All that said, though, nobody who's just had to escape Lexington with a four-point victory has any right to be calling either of those last two games gimmes. Dawgs, it's time to hunker the fuck down and realize that while it sucks that nobody will be remembering the '08 squad as a national-title contender, you can still be remembered as an 11-game winner, which is considerably better than "the team that found a way to lose to the worst Auburn team in a decade AND handed the nerds their first win over Georgia in eight tries." Decide which one you want to be, fellas -- and Mark, Willie, and Mike, that goes for y'all, too.
Since I'm such an awesome prognosticator and everything, here's your Heisman winner. That one's a freebie.
· Not that anyone was waiting on pins and needles for this, but the BlogPoll ballot I'm cooking up for this week has a new #1, and it wears black and says YAARRRR. Not that Alabama's not a good team, but they got taken to overtime by the same team that Georgia dumped 52 points on in their own house; Texas Tech, on the other hand, has beaten a pair of top-ten teams in back-to-back weeks, the first victim being what was then the #1 team in the country, the second by a score of 56-20. If it looks like a #1 team and smells like a #1 team . . .
· If you thought Dave Neal repeatedly getting A.J. Green's name wrong was the dumbest thing anybody said on Saturday, I can do you one better: On "College Gameday," Lee Corso said that Southern California was the best team in the country right now. Um, no. How much you think Mark May paid him to say that?

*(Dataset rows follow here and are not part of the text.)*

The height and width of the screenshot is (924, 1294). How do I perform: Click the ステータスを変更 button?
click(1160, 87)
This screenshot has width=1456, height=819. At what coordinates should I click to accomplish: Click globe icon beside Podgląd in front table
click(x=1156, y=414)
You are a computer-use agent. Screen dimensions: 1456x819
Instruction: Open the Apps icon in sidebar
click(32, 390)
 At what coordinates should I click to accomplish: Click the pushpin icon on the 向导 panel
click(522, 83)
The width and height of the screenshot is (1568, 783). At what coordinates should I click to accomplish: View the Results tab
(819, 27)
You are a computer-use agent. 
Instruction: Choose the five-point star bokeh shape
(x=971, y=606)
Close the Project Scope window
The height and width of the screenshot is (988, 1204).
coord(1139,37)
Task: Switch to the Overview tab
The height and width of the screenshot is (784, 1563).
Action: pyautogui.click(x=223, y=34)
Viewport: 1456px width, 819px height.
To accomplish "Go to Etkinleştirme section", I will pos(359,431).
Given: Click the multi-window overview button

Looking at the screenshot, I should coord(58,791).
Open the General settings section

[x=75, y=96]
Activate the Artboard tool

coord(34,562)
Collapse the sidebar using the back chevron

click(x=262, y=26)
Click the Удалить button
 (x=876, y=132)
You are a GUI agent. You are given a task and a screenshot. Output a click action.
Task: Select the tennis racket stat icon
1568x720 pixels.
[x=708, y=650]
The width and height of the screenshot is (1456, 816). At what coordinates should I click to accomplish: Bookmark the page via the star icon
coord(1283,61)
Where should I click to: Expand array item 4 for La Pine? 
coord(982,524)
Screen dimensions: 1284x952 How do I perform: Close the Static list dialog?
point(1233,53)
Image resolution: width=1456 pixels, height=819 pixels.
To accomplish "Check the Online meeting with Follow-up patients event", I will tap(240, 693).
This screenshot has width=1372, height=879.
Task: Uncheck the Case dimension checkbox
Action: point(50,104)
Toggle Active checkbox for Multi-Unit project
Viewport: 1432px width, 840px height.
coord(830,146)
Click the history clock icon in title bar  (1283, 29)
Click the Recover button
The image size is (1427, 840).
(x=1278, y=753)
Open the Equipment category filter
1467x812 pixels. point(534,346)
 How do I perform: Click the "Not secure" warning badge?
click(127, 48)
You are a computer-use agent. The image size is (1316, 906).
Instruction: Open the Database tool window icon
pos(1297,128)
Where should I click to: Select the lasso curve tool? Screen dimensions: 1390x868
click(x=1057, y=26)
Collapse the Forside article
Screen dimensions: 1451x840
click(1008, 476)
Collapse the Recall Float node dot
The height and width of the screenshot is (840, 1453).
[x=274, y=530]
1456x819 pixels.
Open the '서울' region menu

· If, like me, you're tempted to grouse about a don't-give-a-shit performance from your team this past weekend, consider that it could be so, so much worse. In the end, though -- and I told Holly this as she was contemplating suicide yesterday evening -- was that it was kind of like the end of the "Return of Chef" episode of "South Park":
STAN: Oh my God, they killed Chef!
KYLE: You bastards! YOU BASTARDS!
MR. CONNOLLY: Pity. He would have made an excellent child molester.
CARTMAN: Maybe -- maybe he's still okay. No, really. They say the last thing you do before you die is crap your --
CHEF noisily evacuates his bowels.
CARTMAN: Oh. Never mind.
Basically, what I'm saying is Tennessee's season was already dead; losing at home to Wyoming was just their way of crapping their pants and removing all doubt.
· UAB Blazers watch: They didn't play this past weekend, which, after the previous week, was something of a blessing.
· Wofford Terriers watch: The Terriers, who also got humiliated big-time a couple weeks ago, bounced back with a close win over the Citadel on Saturday. Unfortunately, they still need Appalachian State to lose to both Elon and Western Carolina in their last two games to have a shot at the Southern Conference championship.
· Cheerleader Curse watch: The long-dormant curse of the SI.com Cheerleader of the Week showed signs of life this past weekend, but in a weird way -- Jaclyn (above) was named the CotW two days after watching her Miami RedHawks get a 37-17 beating from formerly godawful Buffalo. Is that how SI is doing it these days? Fine, then I nominate Hoover's own Andrea Bostick for CotW honors two weeks from now.